European low-cost carrier Ryanair placed an order for 75 Boeing 737 MAX aircraft, a signal of faith in the jet despite its remaining grounded in Europe. The order, and its size, is the first major deal for the aircraft since it was grounded worldwide more than 20 months ago in the wake of two fatal accidents that claimed more than 300 lives.
The news follows the first public flight of the B737 MAX in the U.S. on Wednesday as well as the re-certification of the aircraft last week by regulators in Europe and Brazil.
“We are gratified that Ryanair is once again placing its confidence in the Boeing 737 family and building their future fleet with this enlarged firm order,” said Boeing CEO Dave Calhoun.

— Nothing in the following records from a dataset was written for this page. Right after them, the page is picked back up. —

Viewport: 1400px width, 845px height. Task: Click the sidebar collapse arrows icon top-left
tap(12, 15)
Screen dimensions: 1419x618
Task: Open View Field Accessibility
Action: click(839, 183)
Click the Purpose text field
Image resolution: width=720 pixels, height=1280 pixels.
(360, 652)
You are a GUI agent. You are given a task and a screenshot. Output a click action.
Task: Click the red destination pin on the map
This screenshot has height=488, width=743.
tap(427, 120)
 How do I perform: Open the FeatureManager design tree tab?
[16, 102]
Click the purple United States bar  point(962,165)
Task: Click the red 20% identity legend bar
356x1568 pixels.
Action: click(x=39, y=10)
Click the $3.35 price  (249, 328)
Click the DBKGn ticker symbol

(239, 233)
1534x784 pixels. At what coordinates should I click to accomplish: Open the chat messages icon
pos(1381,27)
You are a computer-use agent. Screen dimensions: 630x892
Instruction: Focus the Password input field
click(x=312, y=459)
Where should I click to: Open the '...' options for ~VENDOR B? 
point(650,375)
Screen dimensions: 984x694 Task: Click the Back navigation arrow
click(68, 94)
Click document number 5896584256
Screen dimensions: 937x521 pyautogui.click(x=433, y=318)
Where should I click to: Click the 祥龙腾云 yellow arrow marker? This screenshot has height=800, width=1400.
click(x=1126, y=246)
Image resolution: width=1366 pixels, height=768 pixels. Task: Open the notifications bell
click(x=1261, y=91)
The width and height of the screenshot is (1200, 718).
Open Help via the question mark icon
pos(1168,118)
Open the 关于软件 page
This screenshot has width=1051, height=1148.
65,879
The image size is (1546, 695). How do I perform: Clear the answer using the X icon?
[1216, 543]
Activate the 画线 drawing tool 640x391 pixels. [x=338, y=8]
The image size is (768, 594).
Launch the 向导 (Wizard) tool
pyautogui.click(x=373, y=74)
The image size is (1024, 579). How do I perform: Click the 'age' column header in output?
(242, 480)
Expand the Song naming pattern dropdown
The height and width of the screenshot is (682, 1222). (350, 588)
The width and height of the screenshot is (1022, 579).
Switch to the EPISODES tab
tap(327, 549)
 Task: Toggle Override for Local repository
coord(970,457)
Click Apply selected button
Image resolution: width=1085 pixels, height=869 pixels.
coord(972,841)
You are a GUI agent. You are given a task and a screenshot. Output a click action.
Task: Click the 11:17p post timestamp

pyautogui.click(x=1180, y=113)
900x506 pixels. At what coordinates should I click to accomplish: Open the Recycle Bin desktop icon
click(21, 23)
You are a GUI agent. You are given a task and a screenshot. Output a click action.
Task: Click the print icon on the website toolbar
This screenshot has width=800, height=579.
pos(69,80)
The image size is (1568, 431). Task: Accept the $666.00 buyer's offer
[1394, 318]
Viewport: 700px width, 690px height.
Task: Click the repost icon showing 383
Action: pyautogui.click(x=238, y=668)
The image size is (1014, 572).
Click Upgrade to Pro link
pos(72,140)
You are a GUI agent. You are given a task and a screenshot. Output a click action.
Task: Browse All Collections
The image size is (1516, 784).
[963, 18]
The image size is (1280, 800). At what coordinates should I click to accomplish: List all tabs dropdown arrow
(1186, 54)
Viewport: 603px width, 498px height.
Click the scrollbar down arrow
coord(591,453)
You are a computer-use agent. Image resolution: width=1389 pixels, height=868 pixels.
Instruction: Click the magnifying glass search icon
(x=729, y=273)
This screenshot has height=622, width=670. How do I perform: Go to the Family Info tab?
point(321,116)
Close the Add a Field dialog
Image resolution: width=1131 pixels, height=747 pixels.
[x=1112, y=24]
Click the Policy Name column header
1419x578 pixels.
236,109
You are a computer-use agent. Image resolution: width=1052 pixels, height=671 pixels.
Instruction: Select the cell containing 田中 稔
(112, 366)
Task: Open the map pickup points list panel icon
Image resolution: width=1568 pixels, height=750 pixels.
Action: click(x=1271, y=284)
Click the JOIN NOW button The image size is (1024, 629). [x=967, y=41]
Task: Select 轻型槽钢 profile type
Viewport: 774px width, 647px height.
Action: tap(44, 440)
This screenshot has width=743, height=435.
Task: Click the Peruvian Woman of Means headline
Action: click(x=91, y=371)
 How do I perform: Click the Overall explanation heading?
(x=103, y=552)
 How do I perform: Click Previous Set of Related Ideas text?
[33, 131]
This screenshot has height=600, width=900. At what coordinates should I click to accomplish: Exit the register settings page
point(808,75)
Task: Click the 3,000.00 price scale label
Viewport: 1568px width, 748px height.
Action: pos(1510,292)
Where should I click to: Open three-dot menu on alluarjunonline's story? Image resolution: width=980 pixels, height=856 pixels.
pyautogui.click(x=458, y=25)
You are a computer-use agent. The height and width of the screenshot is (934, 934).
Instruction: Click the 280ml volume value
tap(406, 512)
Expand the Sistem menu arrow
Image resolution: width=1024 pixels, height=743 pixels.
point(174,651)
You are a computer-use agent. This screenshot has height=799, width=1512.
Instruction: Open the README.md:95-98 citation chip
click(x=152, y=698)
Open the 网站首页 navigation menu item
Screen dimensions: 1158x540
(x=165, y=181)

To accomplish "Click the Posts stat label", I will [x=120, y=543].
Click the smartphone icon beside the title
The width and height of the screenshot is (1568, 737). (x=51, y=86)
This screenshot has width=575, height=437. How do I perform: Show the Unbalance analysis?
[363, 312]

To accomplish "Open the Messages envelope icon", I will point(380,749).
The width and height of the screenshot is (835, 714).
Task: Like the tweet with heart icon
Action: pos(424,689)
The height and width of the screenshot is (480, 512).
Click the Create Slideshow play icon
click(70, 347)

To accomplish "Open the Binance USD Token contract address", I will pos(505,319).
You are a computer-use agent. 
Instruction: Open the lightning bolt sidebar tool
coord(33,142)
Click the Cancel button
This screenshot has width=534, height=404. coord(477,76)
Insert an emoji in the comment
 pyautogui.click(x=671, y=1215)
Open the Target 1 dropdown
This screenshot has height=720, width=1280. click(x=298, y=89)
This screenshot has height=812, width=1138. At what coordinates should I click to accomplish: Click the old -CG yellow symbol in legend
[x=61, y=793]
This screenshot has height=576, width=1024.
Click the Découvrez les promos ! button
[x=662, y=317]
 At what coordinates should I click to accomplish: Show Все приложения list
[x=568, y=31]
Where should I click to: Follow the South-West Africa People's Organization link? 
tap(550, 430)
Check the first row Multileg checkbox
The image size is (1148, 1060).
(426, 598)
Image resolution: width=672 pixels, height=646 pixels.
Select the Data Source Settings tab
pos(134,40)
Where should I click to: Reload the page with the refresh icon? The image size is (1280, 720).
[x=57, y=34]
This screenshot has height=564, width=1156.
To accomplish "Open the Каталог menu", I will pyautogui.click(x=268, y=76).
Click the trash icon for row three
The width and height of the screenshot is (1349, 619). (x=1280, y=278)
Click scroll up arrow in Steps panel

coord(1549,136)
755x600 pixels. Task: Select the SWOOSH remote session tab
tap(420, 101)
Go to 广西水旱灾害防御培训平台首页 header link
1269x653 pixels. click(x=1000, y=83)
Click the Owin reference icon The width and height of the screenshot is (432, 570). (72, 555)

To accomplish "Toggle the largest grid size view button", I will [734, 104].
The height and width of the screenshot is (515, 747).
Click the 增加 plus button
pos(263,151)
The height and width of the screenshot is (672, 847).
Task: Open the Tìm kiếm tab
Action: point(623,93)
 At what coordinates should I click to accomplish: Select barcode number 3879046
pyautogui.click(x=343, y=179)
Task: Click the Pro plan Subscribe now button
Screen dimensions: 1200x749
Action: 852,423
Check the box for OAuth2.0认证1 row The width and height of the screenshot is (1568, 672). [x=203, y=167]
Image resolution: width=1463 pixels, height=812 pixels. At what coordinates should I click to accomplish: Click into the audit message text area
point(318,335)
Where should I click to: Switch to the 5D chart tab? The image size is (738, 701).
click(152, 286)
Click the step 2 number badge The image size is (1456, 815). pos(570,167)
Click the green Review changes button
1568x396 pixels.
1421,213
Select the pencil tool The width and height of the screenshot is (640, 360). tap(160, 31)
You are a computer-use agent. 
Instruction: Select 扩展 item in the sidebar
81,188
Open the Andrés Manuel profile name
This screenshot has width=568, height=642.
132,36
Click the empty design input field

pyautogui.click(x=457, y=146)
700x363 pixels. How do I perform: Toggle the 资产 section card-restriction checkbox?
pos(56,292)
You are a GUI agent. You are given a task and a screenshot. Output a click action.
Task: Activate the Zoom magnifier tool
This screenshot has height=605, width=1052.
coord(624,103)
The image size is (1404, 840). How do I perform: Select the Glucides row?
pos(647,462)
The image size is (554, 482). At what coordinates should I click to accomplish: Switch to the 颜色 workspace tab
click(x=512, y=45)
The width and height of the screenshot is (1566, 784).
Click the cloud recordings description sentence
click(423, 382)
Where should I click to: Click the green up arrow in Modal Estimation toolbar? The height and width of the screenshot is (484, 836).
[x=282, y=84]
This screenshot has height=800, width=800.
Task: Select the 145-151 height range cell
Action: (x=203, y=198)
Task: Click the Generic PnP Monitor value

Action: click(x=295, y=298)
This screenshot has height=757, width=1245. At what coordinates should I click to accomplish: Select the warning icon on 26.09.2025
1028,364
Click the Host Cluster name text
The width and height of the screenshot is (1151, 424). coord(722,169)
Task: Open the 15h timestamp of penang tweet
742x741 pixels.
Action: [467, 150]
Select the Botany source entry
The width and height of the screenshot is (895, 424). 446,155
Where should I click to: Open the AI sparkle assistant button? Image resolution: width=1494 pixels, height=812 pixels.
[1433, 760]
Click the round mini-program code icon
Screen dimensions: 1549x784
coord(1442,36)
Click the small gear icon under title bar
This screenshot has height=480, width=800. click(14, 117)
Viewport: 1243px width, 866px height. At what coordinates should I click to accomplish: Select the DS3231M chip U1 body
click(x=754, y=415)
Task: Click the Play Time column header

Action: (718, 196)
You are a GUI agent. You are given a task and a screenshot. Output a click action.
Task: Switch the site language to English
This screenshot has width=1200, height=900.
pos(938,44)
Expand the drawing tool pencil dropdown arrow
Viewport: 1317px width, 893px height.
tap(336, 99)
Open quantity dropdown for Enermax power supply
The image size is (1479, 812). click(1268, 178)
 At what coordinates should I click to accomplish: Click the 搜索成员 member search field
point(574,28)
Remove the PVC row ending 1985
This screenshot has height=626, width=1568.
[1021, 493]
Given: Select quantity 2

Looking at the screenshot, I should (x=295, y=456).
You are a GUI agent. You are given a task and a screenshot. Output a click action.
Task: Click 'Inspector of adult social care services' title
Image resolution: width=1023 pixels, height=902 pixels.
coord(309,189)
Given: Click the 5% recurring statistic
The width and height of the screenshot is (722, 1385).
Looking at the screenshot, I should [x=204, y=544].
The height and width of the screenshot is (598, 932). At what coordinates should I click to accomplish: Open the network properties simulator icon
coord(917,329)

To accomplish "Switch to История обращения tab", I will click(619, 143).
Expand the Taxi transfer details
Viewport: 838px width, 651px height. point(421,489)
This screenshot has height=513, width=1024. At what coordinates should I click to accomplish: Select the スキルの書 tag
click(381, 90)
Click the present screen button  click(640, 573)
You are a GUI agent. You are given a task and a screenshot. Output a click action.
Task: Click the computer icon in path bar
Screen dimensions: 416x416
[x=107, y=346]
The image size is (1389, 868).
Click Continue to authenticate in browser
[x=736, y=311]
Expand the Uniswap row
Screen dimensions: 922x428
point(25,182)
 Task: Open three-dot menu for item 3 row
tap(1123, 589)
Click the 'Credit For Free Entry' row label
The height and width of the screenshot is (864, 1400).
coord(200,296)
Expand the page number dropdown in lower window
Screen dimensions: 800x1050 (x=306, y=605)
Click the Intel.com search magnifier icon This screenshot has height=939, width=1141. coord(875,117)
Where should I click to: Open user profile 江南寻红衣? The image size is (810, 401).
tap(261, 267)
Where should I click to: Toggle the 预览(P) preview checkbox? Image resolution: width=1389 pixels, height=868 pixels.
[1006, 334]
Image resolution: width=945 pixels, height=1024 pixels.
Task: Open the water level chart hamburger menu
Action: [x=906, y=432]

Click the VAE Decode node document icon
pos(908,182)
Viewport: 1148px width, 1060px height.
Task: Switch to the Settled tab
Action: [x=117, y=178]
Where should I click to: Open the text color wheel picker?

Financial terms of the deal were not disclosed, but Boeing is thought to have offered Ryanair a steep discount on the jet. Cancellations for MAX orders accelerated after the Covid pandemic hobbled the global airline industry. The grounding resulted in more than 400 cancellations for MAX orders and forced the resignation of then-Boeing CEO Dennis Muilenberg. Due both to the grounding and the collapse of the airline industry, Boeing reported a $1.4 billion third-quarter loss in its Commercial Airplanes unit, on revenues that were 56% lower than 2019.
Ryanair had 135 orders for the jet outstanding, and today’s order brings its total to 210 orders for the jet. Boeing reports a yearslong backlog for the jet, although the airframer has removed hundreds from its tally, and has continued building it after the grounding, albeit at a lower rate. The airframer has 450 aircraft that have been built but were not delivered. Deliveries to Ryanair will resume next year. It remains unclear if any of the new jets will be “white tails,” or aircraft orders cancelled by other airlines.
At the Skift Aviation Forum last month, Ryanair DAC Eddie Wilson said the carrier had no plans to add to its B737 MAX orderbook beyond the 135 firm orders and 75 options it had at the time. Today’s order suggests the 75 options were converted to firm orders.
Last week in more good news for Boeing, the European Union Aviation Safety Agency (EASA) cleared the B737 MAX to return to service in the next several weeks, after the completion of final technical fixes and a 28-day public comment period. Pilots will need to be trained on the new flight control systems. The jet could start flying early next year but remains grounded in Europe now.
Brazil’s aviation regulator ANAC also re-certified the aircraft last week, and flights by Gol, the only B737 MAX operator in the country, can resume once pilot training has been completed.
The Federal Aviation Administration (FAA) last month approved the jet to fly in the U.S. Most U.S. carriers have said they will resume flights next year, with Southwest, the largest operator of the type, saying the jet will return to service in the second quarter of 2021 as it has to re-train all its pilots. United plans revenue flights for early next year, and Alaska Airlines, which is taking delivery of its first B737 MAX aircraft in January, plans revenue flights by March.
American Airlines plans to return the B737 MAX to revenue service by the end of this year. The carrier flew several reporters on the B737 MAX on Wednesday, ensuring that favorable coverage of the aircraft would run on TV and in the media on Thursday.
Regulators worldwide grounded the B737 MAX in 2019 after flight-control software led to the crashes of a Lion Air flight in Indonesia and an Ethiopian Airlines flight shortly after take off. The length of the grounding is unprecedented in aviation history, as is the patchwork re-certification.
China has not approved the aircraft to return to service, and the delay is thought to be tied up in the larger trade dispute with the U.S.
“As soon as the COVID-19 virus recedes — and it likely will in 2021 with the rollout of multiple effective vaccines — Ryanair and our partner airports across Europe will – with these environmentally efficient aircraft – rapidly restore flights and schedules, recover lost traffic and help the nations of Europe recover their tourism industries,” Ryanair Group CEO Michael O’Leary said.
Despite the jet’s problems, most aviation industry insiders and airlines have remained bullish on the type because of its operating economics and environmental performance. At the Skift Aviation Forum last month, Air Lease Corporation Executive Chairman Steven Udvar-Hazy predicted airlines would use the pandemic to retire older, less-efficient aircraft and order newer, more efficient aircraft like the B737 MAX.